__Selected text__.

....

“Get up and shout!” Amber Ruffin musically breaks down Martin Luther King Day

“Get up and shout!” Amber Ruffin musically breaks down Martin Luther King Day
Photo: Lloyd Bishop

If there’s one person on late-night TV who can break down the barriers between depressing, dauntingly stupid, and pig-headedly evil reality and chipper, hilarious optimism, it’s Late Night With Seth Meyers’ writer, performer, and human cat in a sunbeam, Amber Ruffin. Even though she works daily in the satirical news salt mines, trying to find some light and sweetness amidst the soul-crushing grind, the ever-ebullient Ruffin traditionally finds new ways to squeeze a little sunshine into even the most ominous current events. So it’s no surprise that Amber came up from her toil on Monday’s show with a song in her heart—after all it’s Martin Luther King Day!

“Get up and shout! It’s Martin Luther King Day!,” Ruffin emerged, beaming in celebratory glee over the national holiday honoring the murdered civil rights leader whose hard work and sacrifice in trying to get white America to recognize and overcome its ingrained racial animosities now daily runs up against the predatory, spiteful bigotry of a president/reality show con-man who’s discovered that the deepest vein of white American racism will erupt in hateful hypocrisy at even the least subtle prodding. Man, that’s bleak. Well, at least Amber’s upbeat anthem praising the holiday as “the best day of the year” remained undaunted. Except that her mid-song spoken-word interlude saw the preternaturally prankish Ruffin staring off into the rafters as she had to confront the fact that white supremacy isn’t just a fading historical fact. “It lasted for-fucking-ever, and it’s still kind of going on,” she cried in frustration, noting that the very people who were legislating, voting, and enacting horrific violence to prevent black Americans from attaining equal rights in this country “didn’t go away—they’re still alive and voting.”

....

__Data__.
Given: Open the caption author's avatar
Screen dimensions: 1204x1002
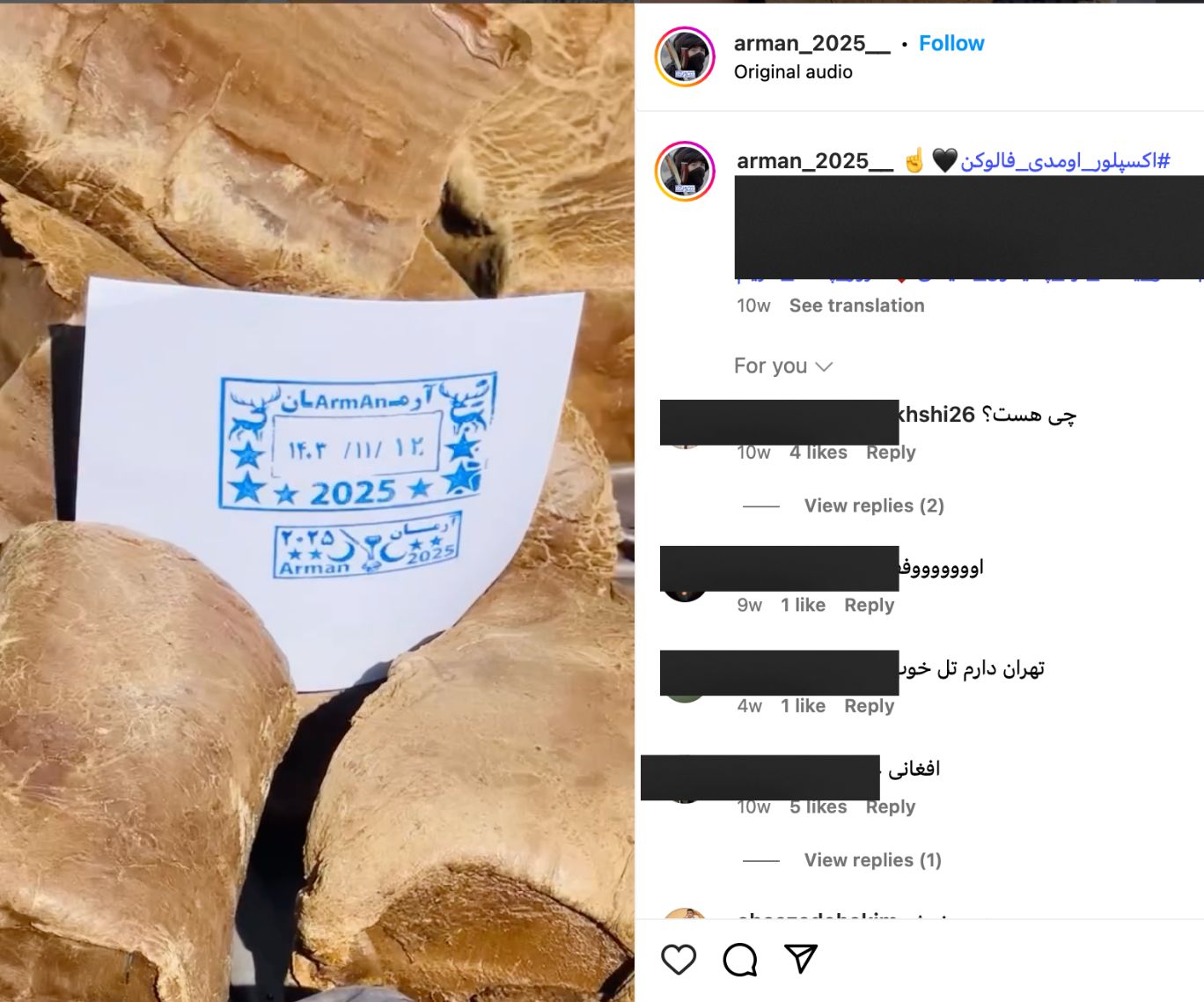Looking at the screenshot, I should click(x=685, y=172).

....

__Required work__.
- 1) Retype the part of the Amber Ruffin article from "If there’s one" up to and including "all it’s Martin Luther King Day!".
- 2) Answer these questions about the Amber Ruffin article:
(a) On which show does Ruffin work as a writer and performer?
(b) On which day's show did she perform the song?
(c) What does her anthem call the holiday?
- 3) Continue the article about Amber Ruffin's Martin Luther King Day song from where it stops.

__Answers by task__.
- 1)
If there’s one person on late-night TV who can break down the barriers between depressing, dauntingly stupid, and pig-headedly evil reality and chipper, hilarious optimism, it’s Late Night With Seth Meyers’ writer, performer, and human cat in a sunbeam, Amber Ruffin. Even though she works daily in the satirical news salt mines, trying to find some light and sweetness amidst the soul-crushing grind, the ever-ebullient Ruffin traditionally finds new ways to squeeze a little sunshine into even the most ominous current events. So it’s no surprise that Amber came up from her toil on Monday’s show with a song in her heart—after all it’s Martin Luther King Day!

- 2)
(a) Late Night With Seth Meyers
(b) Monday
(c) "the best day of the year"

- 3)
Still, Ruffin gathered herself for the second verse, gamely singing her song’s celebratory chorus about Martin Luther King’s legacy challenging us to “understand how great we all can be.” You know, except that some states still refuse to honor Dr. King’s federal holiday, with places like Texas thumbing its collective nose at the very concept of civil rights by spitefully celebrating “Confederate Heroes Day” (just coincidentally) on the same day. Or, you know, a mob of heavily armed white people with a serious white supremacist problem choosing that same day to storm a state capitol building to intimidate lawmakers on (coincidentally, again) the exact same day. As Ruffin ruminated, “Calling out injustice all the time can really get a person down. Like, you could literally be pointing it out all day, every day, and you wouldn’t get it all.”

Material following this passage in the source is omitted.